Un exercice guidé pour mobiliser différentes ressources internes : protection, bienveillance, sagesse, soutien et orientation.
L’exercice de l’équipe intérieure utilise la puissance de l’imagerie mentale pour aider la personne à ressentir du soutien, identifier ses ressources et développer une relation plus apaisée avec différentes parties d’elle-même.
Il consiste à imaginer plusieurs figures internes : une version plus accomplie de soi, des gardiens, des présences bienveillantes, des figures de sagesse ou encore des guides spirituels, selon les croyances et les préférences de chacun.
L’objectif n’est pas de créer une fuite dans l’imaginaire, mais de permettre à la personne de retrouver des appuis internes lorsqu’elle se sent seule, vulnérable, confuse ou émotionnellement activée.
Une version de soi plus stable, plus confiante ou plus alignée, qui peut inspirer des choix actuels.
Des figures de protection, réelles ou imaginaires, qui renforcent le sentiment de sécurité.
Des présences qui offrent amour, réconfort, chaleur et soutien sans jugement.
Des figures capables d’apporter recul, clarté, discernement ou conseil intérieur.
Des figures symboliques ou spirituelles, si cela correspond au monde intérieur de la personne.
L’ensemble de ces figures forme une ressource intérieure disponible lorsque la personne en a besoin.
Invitez la personne à imaginer une pièce agréable, stable et suffisamment confortable.
La personne peut inviter différentes versions d’elle-même : le soi passé, le soi enfant, le soi adolescent, le soi futur.
Proposez ensuite d’inviter des figures protectrices, bienveillantes ou sages.
La personne peut soumettre une question, une difficulté ou une décision à cette équipe intérieure.
Encouragez une écoute ouverte, sans chercher à forcer l’accord entre les différentes parties.
Terminez en remerciant les figures présentes et en revenant progressivement au présent.
Cet exercice peut être proposé dans un travail de stabilisation, de renforcement des ressources, d’auto-compassion ou de préparation à un travail plus approfondi. Il peut également être utile lorsque la personne se sent isolée, indécise ou en difficulté pour accéder à ses propres capacités de soutien.

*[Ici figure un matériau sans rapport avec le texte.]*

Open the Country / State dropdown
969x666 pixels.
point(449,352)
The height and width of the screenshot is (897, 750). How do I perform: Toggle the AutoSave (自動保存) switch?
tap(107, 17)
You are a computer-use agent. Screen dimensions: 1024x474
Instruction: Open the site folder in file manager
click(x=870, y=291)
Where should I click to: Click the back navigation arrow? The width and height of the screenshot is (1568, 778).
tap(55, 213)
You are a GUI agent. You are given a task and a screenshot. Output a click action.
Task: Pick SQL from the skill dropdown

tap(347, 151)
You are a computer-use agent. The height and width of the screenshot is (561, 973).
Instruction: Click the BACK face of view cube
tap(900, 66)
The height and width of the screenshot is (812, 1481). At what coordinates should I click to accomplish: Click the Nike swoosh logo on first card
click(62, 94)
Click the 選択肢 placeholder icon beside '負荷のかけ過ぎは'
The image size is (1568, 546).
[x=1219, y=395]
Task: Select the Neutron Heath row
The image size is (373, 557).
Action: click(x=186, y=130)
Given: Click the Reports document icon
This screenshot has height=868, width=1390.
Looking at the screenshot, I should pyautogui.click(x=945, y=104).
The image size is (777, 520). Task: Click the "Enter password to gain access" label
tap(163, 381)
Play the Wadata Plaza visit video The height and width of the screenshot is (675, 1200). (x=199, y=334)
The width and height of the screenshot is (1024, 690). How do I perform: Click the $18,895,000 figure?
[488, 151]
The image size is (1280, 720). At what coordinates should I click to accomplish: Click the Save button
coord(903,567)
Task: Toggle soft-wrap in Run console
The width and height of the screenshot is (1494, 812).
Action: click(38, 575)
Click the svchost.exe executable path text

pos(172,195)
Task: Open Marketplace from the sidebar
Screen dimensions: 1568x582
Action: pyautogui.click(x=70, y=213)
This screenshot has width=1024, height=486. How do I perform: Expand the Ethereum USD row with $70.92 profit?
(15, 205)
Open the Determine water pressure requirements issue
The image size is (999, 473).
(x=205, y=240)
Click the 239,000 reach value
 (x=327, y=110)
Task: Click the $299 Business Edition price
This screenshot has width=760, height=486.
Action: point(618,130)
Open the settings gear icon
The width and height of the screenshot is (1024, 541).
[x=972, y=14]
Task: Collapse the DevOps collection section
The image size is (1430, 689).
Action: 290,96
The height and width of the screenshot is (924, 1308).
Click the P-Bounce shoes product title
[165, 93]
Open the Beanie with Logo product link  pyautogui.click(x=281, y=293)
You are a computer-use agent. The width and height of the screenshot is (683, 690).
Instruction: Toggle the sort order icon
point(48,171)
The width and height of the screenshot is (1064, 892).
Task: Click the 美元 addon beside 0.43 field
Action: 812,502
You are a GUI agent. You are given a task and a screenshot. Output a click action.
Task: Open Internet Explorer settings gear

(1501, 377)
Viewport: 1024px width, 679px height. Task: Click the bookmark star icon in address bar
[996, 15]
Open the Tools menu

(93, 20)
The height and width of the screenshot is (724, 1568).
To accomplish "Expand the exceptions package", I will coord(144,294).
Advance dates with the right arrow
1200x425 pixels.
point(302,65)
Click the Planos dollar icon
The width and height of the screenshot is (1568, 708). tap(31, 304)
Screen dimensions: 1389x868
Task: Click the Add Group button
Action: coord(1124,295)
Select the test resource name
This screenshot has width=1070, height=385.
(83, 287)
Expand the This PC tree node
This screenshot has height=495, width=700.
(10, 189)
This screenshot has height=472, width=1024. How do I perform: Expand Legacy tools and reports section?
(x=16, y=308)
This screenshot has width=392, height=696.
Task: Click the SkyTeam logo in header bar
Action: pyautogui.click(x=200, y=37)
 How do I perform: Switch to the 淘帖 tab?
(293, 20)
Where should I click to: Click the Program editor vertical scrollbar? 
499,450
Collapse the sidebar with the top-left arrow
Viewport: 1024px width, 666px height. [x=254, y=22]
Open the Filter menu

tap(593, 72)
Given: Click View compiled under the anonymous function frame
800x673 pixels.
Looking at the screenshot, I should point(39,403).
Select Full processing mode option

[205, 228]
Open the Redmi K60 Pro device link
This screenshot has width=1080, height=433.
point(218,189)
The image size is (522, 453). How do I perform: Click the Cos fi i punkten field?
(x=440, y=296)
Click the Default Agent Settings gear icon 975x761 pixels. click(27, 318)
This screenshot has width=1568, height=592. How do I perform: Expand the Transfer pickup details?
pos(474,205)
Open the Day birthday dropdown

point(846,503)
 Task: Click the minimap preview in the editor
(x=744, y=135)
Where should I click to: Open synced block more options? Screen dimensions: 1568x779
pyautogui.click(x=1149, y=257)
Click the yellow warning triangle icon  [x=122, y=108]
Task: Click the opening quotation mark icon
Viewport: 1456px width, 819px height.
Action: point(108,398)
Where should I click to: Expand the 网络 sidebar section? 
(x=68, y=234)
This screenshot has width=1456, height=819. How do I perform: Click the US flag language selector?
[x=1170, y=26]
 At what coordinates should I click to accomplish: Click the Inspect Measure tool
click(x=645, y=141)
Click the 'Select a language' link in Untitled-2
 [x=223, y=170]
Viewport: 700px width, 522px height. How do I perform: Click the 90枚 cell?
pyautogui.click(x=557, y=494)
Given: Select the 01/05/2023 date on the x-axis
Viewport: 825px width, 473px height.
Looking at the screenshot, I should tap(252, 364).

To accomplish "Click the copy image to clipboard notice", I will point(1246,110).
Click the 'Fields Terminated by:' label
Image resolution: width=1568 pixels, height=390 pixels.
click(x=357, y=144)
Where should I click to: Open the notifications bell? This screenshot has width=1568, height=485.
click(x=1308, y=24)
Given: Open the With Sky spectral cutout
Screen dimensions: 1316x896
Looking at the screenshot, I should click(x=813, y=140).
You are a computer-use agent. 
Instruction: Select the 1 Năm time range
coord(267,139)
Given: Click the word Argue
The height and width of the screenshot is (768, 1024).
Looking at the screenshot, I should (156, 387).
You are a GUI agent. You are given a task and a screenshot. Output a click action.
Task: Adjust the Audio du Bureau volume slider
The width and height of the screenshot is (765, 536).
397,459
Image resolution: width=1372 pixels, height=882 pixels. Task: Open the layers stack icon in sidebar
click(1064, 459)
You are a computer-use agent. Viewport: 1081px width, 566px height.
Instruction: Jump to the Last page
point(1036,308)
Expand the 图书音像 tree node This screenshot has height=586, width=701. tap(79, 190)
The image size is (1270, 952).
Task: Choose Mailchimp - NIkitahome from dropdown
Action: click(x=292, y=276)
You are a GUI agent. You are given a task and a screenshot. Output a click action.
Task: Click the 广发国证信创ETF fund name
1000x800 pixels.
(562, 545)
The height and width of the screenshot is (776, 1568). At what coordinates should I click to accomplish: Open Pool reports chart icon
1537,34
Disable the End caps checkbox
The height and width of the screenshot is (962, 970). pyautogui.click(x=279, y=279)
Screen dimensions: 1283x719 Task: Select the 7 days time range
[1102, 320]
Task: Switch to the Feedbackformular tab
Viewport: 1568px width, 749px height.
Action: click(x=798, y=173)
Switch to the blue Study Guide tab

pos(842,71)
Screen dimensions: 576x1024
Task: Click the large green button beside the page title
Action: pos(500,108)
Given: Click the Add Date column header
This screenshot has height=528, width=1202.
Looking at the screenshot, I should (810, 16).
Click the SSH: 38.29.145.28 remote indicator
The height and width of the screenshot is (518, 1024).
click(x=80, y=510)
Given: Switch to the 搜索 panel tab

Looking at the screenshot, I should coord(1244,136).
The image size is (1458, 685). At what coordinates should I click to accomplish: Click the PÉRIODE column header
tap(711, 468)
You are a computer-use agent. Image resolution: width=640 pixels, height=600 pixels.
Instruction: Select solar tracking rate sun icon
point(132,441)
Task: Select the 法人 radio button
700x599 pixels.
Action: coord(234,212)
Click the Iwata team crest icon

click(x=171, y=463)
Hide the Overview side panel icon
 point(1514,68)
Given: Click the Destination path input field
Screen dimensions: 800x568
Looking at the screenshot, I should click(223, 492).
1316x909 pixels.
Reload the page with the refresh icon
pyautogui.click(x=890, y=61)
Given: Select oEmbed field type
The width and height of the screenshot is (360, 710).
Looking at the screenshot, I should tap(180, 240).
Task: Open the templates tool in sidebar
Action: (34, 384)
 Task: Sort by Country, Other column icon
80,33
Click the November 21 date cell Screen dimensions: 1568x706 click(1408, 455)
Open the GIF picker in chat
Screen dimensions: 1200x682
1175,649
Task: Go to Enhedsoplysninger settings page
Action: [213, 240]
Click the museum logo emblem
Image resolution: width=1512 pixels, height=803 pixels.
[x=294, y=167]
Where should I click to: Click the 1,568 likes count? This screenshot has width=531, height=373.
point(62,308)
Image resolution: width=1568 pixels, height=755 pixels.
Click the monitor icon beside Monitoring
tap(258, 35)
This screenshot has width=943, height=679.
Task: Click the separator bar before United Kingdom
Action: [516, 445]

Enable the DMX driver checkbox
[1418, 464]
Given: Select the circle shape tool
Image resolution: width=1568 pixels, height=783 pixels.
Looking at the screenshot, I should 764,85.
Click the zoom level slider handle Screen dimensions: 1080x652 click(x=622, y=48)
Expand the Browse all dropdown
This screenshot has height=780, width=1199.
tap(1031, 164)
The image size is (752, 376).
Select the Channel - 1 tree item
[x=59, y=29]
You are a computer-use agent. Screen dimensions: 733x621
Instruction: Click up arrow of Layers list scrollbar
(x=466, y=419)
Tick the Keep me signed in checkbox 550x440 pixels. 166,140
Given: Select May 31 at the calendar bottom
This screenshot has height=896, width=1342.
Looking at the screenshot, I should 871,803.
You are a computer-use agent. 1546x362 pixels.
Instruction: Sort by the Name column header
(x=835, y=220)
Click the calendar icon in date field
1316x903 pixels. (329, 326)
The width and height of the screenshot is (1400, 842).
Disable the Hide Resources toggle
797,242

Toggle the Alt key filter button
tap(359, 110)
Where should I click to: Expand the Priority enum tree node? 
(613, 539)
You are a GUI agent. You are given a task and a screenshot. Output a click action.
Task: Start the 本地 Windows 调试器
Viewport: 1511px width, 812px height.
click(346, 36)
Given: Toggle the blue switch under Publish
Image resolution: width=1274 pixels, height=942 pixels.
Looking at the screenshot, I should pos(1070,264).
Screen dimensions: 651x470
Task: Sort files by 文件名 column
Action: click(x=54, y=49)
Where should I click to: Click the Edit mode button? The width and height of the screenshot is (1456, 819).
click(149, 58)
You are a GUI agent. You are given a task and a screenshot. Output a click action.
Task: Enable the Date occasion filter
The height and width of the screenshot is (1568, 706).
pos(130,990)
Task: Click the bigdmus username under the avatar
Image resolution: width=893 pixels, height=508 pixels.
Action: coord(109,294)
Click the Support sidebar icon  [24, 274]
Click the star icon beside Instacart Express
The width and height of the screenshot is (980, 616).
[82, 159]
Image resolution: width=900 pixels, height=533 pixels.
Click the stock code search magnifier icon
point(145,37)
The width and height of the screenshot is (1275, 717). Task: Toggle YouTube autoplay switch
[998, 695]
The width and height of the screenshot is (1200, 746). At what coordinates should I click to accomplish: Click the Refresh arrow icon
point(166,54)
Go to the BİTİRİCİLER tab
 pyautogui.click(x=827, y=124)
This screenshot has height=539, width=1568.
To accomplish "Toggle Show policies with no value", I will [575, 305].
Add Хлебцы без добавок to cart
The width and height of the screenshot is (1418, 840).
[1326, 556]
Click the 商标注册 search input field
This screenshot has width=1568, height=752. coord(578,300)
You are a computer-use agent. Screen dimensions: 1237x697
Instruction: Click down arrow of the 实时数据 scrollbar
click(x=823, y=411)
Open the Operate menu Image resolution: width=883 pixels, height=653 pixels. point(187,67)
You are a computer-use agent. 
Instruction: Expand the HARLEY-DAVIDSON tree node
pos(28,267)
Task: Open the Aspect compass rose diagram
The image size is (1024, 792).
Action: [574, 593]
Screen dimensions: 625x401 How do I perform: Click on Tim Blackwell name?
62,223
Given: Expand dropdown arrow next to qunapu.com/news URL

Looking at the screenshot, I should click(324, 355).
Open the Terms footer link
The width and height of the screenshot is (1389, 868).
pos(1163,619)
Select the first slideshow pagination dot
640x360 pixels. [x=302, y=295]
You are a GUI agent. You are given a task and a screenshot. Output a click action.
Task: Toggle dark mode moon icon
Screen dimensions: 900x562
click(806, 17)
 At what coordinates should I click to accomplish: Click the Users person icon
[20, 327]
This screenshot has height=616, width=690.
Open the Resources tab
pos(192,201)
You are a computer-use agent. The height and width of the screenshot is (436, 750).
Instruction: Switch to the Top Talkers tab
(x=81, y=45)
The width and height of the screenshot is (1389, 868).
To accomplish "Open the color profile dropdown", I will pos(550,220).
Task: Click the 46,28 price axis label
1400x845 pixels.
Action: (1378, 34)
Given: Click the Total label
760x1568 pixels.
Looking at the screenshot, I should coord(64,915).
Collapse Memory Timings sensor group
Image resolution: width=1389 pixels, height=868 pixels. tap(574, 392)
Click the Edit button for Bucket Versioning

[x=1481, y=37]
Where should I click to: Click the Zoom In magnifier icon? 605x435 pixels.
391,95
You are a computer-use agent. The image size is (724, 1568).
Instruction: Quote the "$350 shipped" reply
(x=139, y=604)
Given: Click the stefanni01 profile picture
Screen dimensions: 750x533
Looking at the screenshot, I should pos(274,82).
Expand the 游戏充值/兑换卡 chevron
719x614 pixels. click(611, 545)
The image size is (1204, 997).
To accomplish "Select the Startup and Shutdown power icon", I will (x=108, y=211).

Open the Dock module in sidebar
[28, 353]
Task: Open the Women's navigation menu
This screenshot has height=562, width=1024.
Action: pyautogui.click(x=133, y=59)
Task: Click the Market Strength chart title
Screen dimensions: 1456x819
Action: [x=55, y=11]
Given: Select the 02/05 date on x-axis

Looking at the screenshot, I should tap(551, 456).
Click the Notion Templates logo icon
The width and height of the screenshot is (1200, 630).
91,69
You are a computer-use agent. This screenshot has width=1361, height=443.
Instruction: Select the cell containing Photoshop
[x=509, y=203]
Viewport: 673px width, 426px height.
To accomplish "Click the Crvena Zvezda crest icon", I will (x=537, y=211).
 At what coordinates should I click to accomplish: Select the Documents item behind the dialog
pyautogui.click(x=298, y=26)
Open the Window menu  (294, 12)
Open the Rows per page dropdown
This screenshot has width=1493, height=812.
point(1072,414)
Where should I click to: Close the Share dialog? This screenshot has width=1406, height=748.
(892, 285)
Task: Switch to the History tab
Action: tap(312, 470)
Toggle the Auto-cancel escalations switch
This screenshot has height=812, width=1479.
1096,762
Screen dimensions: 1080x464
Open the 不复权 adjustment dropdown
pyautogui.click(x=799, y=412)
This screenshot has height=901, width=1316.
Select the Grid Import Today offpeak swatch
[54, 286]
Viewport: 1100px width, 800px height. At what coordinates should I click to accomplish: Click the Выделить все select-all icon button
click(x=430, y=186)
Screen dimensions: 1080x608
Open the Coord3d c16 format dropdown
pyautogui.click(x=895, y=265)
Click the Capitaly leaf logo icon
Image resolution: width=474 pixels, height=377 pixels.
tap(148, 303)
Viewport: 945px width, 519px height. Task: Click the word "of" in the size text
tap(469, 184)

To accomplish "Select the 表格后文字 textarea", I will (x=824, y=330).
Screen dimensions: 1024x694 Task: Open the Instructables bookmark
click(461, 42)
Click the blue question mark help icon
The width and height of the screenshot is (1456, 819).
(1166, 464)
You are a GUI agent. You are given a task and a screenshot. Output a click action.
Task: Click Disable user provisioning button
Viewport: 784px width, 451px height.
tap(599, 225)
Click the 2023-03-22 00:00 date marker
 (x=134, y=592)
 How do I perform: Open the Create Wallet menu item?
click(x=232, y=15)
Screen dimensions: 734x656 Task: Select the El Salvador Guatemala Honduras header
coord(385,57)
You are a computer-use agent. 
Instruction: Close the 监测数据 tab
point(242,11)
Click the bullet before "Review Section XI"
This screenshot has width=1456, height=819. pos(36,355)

Il est préférable de présenter cette pratique comme une exploration imaginaire souple, et non comme une obligation de visualiser clairement. Certaines personnes ressentent plutôt des impressions, des mots, des sensations ou des idées : cela suffit.
Chez les patients présentant une dissociation importante, l’exercice doit être guidé avec prudence. Il est utile de vérifier régulièrement l’orientation dans le présent, le niveau d’activation émotionnelle et le sentiment de contrôle.
Si la personne se sent envahie, confuse ou trop éloignée du présent, le thérapeute peut interrompre l’imagerie et revenir à des consignes simples : regarder autour de soi, sentir les appuis du corps, nommer les objets présents et reprendre contact avec la pièce.